Thanks. I guess insertion will be slower, right?
> I have a big table (20M rows) whose primary key is composed of 2
> columns. The other 10 columns are all double values. The queries on
> the table are mostly aggregating on the value columns.
>
> In order to improve performance, is it a good idea to add all the 10
> value columns to the "include" part of the primary key?
I tried it on a ~100M rows table and it significantly improved
performance (factor 3...10, don't remember)
> I guess the disk usage of the table will double as the value columns
> are duplicated in the index. Is this right? Would the select
> performance be improved significantly?
Disk usage will increase significantly, obviously.

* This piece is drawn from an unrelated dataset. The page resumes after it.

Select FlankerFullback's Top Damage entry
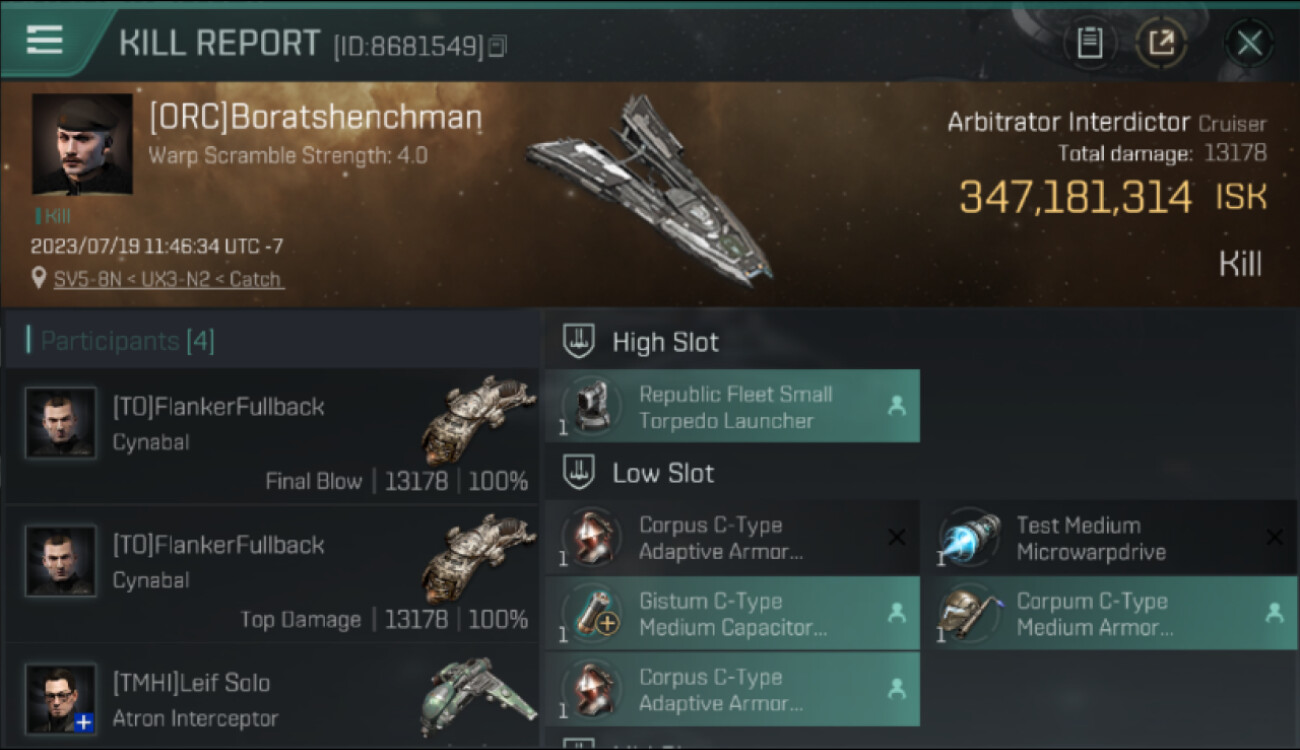The width and height of the screenshot is (1300, 750). pyautogui.click(x=272, y=573)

Henry J. - 29 Sep 2008 04:10 GMT
On Sep 28, 2:16 pm, w.l.fisc...@googlemail.com wrote:
> > I have a big table (20M rows) whose primary key is composed of 2
> > columns. The other 10 columns are all double values. The queries on
[quoted text clipped - 11 lines]
>
> Disk usage will increase significantly, obviously.
Thanks.
DA Morgan - 29 Sep 2008 07:24 GMT
>> I have a big table (20M rows) whose primary key is composed of 2
>> columns. The other 10 columns are all double values. The queries on
[quoted text clipped - 11 lines]
>
> Disk usage will increase significantly, obviously.

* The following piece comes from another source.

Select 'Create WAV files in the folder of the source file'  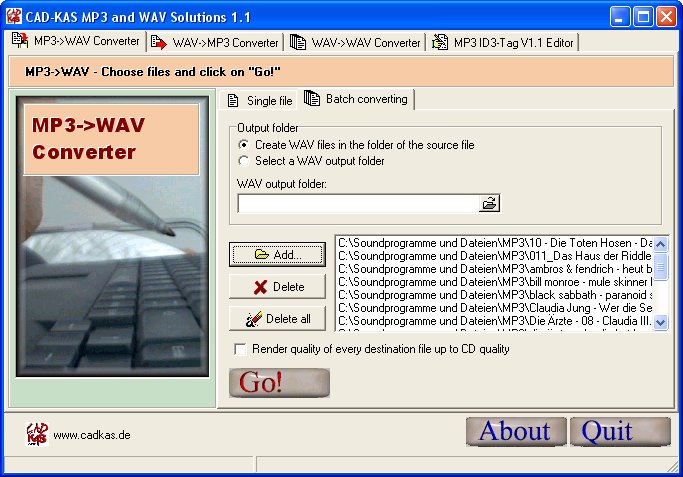[245, 145]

Doesn't DB2 have a table or index type comparable to Oracle's
Index Organized Table or SQL Server's Cluster Index where that
would not be the case?

Signature
Daniel A. Morgan
University of Washington
damorgan@x.washington.edu (replace x with u to respond)
Mark A - 29 Sep 2008 08:13 GMT
> Doesn't DB2 have a table or index type comparable to Oracle's
> Index Organized Table or SQL Server's Cluster Index where that
> would not be the case?
DB2 has index clustering which can specify the order of the table and
multi-dimensional clustering (MDC), but that affects the physical ordering
of the data, and not whether it exists in the index and the table. In DB2,
the table always has all the columns even if all the columns are also in one
of the indexes, and even if clustering is used. In DB2 clustering (ordering
of the table data) is usually implemented of a subset of the columns, as
defined in one of the indexes, and not on the entire the table (usually).
And in DB2 clustering is not exact, so insert performance is much better
than index ordered tables because there are no page splits and no
rearranging of pages (when a clustered index is defined, DB2 looks for the
best page to place a data row, not necessary the exact sequence in the data
page, and if there is no room on the correct page, then a nearby page, or
eventually any page is chosen for the insert--but MDC is different and bit
more complicated).
By "including" the extra non-unique columns in the unique index (and not
affecting the original uniqueness of the index based on the PK) he will get
index-only access on his selects. The table will not need to be accessed for
selects.
In this particular situation, it will require about 1.6 GB of extra disk
space.
DA Morgan - 29 Sep 2008 13:30 GMT
> In this particular situation, it will require about 1.6 GB of extra disk
> space.
Thank you.
Given the cost of disk these days not something I would expect anyone
to get excited about.

Signature
Daniel A. Morgan
University of Washington
damorgan@x.washington.edu (replace x with u to respond)
Henry J. - 29 Sep 2008 23:35 GMT
> > In this particular situation, it will require about 1.6 GB of extra disk
> > space.
[quoted text clipped - 7 lines]
> University of Washington
> damor...@x.washington.edu (replace x with u to respond)
So the cost of disk is increasing these days? I thought it should
drop over time.
Mark A - 30 Sep 2008 00:02 GMT
> So the cost of disk is increasing these days? I thought it should
> drop over time.
He said it is not enough space to get excited about (not enough to worry
about).
Serge Rielau - 30 Sep 2008 11:51 GMT
> Doesn't DB2 have a table or index type comparable to Oracle's
> Index Organized Table or SQL Server's Cluster Index where that
> would not be the case?
I do not know SQL Server's Cluster Index, can't comment there.
DB2 does not have an "index only table".
There are two table types that have "some" overlap:
* Range Clustered Tables (RCT). These are essentially arrays on disk.
Typically used for for static look up tables
* Multi dimensional clustering. (MDC)
Organizing the data in an n-dimensional cube.
The individual blcoks are indexed instead of the rows and located by
intersecting (or or-ing) the dimensions. As a result block indexes are
tiny with one entry potentially covering thousands of rows.
So in a way both these approaches are "index-less" tables. The end
result is the same: Fast access without duplication of data.
Cheers
Serge

Signature
Serge Rielau
DB2 Solutions Development
IBM Toronto Lab